It’s summertime! And this year – it’s summer with a vengeance! Almost everyone knows that hot weather can be dangerous and the hotter the temperatures, the greater the risks. But did you know that animals too can get heat stroke, just like us?
With record temperatures this year, it’s an even greater risk than usual. Take care to keep your cool this summer, but also remember to take care of your pets.
Here are a few tips for keeping your pet comfy and safe through this scorching summer:-
Make sure that plenty of water is available for your pet at all times. Ensure that the water is cool and fresh, and always keep it in the shade. Put out multiple water bowls on hot days. Use containers that can’t be tipped over. Add a few cubes of ice as well.
Exercise your pets only in the early morning or late evening. Avoid the hottest times of the day. Dogs tend to enjoy basking in the sun. Too much time spent in the sun can cause heat stroke and also increase the risk of skin cancer.
Help your dog keep cool with a kid’s paddling pool. But fill it with just a couple of inches of water, and place it in a shady location.

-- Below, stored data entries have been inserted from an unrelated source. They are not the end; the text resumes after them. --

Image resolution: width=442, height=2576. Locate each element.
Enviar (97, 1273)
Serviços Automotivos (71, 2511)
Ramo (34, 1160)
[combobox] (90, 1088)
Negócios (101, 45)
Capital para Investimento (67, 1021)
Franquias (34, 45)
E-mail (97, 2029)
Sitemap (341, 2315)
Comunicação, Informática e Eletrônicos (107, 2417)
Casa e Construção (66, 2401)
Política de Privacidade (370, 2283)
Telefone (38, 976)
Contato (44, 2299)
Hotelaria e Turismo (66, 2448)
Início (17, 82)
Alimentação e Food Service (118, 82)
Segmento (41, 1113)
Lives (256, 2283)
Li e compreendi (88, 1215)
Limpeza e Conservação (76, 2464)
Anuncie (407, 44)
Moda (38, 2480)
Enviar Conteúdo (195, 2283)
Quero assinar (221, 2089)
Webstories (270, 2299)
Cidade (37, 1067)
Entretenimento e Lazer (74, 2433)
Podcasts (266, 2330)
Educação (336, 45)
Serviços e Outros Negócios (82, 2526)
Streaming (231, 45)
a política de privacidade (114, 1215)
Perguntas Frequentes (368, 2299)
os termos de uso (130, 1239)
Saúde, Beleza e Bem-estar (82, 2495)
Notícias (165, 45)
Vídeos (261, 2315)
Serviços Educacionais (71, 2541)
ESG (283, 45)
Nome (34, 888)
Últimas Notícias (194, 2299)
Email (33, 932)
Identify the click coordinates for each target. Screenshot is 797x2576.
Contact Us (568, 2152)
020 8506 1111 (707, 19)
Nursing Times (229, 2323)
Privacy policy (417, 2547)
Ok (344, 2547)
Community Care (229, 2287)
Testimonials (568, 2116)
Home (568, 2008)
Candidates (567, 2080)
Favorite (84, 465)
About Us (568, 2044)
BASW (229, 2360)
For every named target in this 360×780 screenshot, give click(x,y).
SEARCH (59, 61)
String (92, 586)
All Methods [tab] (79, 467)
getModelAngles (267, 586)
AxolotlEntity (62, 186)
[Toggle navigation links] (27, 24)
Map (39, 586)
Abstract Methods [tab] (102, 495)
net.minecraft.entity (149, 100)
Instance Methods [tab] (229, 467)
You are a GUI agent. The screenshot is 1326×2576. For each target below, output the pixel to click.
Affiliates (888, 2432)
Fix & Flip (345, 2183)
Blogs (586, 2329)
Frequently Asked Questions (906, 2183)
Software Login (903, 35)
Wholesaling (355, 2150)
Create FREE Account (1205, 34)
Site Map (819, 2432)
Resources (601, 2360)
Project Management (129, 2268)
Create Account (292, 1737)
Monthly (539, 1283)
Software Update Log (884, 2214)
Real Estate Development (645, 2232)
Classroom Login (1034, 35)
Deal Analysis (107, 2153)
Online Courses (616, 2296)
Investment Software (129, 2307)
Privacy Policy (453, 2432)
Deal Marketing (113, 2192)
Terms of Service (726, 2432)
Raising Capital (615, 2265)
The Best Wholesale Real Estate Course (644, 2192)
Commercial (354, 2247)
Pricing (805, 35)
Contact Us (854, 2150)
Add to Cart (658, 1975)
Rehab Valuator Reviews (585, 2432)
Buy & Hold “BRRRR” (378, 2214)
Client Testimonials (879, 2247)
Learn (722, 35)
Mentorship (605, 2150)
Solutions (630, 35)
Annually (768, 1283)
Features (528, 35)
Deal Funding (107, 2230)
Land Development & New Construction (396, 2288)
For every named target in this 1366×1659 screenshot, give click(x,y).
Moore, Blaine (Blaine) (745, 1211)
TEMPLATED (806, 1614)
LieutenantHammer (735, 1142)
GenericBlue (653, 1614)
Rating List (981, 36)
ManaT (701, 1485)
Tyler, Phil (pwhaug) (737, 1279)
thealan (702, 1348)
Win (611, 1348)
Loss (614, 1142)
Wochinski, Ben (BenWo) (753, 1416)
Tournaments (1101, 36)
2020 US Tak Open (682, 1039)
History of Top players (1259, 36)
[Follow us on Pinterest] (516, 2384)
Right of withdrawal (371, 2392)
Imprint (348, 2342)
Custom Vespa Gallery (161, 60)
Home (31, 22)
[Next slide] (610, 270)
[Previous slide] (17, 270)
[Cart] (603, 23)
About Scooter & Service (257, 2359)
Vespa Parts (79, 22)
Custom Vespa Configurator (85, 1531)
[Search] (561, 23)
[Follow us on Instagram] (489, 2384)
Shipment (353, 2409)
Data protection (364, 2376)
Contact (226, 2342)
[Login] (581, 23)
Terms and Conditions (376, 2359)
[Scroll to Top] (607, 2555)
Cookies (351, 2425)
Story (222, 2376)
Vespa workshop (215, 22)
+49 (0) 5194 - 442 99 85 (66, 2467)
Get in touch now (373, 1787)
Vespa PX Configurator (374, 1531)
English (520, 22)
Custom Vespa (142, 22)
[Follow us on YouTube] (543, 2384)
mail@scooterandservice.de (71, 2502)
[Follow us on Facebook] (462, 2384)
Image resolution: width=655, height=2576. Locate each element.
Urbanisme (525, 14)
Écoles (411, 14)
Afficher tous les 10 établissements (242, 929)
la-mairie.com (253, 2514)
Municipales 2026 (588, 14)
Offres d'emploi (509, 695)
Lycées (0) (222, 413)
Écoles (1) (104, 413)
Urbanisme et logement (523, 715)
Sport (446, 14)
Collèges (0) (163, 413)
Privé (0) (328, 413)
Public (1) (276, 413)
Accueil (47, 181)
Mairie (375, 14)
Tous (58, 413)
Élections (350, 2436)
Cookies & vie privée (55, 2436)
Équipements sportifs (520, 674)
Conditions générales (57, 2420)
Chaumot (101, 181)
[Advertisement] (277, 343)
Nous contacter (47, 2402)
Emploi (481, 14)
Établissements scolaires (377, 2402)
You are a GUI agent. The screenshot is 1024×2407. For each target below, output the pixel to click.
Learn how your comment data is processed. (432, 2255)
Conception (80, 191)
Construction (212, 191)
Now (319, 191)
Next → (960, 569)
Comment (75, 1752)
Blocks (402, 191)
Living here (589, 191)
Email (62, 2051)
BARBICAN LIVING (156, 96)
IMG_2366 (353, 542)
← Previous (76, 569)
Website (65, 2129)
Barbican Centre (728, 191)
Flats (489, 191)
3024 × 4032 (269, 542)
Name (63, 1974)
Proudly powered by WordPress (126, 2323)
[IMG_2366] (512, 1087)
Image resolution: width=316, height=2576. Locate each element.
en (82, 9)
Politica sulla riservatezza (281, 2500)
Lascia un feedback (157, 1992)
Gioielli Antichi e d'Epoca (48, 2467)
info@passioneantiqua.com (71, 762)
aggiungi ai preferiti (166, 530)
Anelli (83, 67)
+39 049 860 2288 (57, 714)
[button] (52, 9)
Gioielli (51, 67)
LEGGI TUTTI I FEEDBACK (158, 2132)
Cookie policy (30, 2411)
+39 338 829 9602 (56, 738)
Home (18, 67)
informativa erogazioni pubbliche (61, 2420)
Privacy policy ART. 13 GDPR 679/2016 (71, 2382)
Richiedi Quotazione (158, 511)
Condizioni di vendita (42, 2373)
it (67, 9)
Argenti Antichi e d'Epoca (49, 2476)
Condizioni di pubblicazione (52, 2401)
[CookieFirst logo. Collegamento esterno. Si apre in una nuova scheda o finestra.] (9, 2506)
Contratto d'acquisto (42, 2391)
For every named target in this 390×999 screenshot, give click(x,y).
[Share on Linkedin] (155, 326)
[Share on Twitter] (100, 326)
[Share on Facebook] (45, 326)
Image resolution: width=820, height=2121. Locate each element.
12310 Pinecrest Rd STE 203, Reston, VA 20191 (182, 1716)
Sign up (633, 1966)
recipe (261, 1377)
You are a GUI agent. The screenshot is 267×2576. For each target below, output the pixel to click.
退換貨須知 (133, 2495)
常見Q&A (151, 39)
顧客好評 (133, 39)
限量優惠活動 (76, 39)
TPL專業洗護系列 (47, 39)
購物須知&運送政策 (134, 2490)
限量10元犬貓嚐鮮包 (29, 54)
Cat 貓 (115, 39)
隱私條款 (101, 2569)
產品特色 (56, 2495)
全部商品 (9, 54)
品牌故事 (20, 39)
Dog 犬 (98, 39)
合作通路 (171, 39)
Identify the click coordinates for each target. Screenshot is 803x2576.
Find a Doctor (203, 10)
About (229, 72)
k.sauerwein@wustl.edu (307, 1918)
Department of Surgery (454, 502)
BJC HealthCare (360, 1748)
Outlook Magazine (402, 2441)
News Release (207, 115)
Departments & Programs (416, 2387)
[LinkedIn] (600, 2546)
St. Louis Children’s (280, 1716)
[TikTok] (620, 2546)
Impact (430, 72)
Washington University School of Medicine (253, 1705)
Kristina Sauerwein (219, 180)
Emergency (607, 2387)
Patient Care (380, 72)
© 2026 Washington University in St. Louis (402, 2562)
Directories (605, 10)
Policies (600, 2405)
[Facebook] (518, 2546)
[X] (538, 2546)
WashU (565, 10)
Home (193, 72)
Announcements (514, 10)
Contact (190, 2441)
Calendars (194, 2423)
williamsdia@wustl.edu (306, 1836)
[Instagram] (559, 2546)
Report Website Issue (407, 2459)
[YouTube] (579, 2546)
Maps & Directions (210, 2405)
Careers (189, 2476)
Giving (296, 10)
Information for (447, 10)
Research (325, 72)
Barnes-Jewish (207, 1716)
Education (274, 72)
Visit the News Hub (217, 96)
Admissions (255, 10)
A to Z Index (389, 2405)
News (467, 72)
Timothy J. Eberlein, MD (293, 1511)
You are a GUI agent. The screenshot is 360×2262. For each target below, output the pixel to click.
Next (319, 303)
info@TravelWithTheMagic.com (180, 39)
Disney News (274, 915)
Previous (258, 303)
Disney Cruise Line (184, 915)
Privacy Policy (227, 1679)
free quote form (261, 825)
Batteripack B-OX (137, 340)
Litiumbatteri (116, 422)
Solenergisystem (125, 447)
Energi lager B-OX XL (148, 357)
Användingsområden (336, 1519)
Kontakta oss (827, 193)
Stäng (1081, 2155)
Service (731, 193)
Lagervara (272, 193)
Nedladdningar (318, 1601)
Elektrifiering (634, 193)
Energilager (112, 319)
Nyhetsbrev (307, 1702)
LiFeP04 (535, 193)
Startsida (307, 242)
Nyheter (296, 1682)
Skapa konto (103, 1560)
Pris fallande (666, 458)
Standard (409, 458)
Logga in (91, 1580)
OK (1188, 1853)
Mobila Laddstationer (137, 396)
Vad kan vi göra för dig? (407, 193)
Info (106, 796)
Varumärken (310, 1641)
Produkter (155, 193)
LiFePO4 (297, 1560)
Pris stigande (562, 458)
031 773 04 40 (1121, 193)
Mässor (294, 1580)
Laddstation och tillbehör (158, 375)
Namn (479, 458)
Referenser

If your pets can’t be in an air-conditioned area, consider having a fan where it can blow and cool them.
Give some frozen treats to your pets. It will help cool them down and also keep them busy for a while.
Some long-haired/thick-coated dogs can benefit from a trim. Check with your vet or pet groomer.
Signs to watch out for
Keep a watch on your pets especially during hot spells; watch out for indications that they are having difficulty with the heat.
Signs that your dog is in distress due to heat include fatigue, drooling, heavy panting or obvious difficulty in breathing and vomiting, diarrhea or seizures.
Older pets are more susceptible to heat, so keep an eye out for them. Watch out for symptoms that they are having trouble breathing.
Diagnosis and Treatment
Check the dog’s rectal temperature every 10 minutes and continue treatment until the temperature is below 39 degrees. If the dog cools down below 40 degrees, moving the dog into a cooler environment may be sufficient.
However, If the temperature stays above 40
Spray the dog with cool water, or rub down with a cold towel. One can also apply ice packs to the belly and groin area, and immerse its paws in cool water.
Even if you suspect only a mild case of heat stroke and feel you’ve treated it successfully, you should still get your pet to a vet. Heat stroke can result in serious internal problems that may not be immediately apparent, at times possibly for days after the event.
Summer is funtime for lots of activities, but also a time of potential danger, for both you and your pet. Take care of yourself, of your pets, stay cool – and have fun!